We could not achieve 100% follow-up to assess the excess weight loss at 1 year postoperative. Some patients were pregnant (although we recommended not to do so until 18 months after surgery), and other patients came from distant locations and came to control after 14 to 16 months. While these patients did not have any new complications related to the procedure, it is likely that they continued losing weight in those two to four additional months, so we decided to asses this point only with the patients who were available a year postoperative, since from that period on, control is performed every 6 months. In the LRYGB group, 15 patients were not available at 1 year postoperative but only two of them had any comorbidity (hypertension), which was in remission at 6 months postoperative, and this was also confirmed at 16 months in both patients. In the LSG group, three patients that were not available at 1 year postoperatively were pregnant at that time and none suffered any comorbidities associated. This means that comorbidities follow-up could be completed in all patients.

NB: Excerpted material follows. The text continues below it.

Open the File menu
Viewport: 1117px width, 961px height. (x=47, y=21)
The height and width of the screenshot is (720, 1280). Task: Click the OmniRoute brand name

Finally, we may conclude that both the LSG as well as the LRYGB are safe and effective bariatric techniques in the short term with no significant differences in terms of morbidity, excess weight loss, and improvement of co-morbidities during the first postoperative year.

Therefore, for the group of patients with BMI between 35 and 50 kg/m2, we believe that, at least in the short term, no technique was superior to the other, so the choice of which surgery to perform should be individualized according to the patient.

It is necessary to evaluate this group of patients in the long term to make definitive conclusions.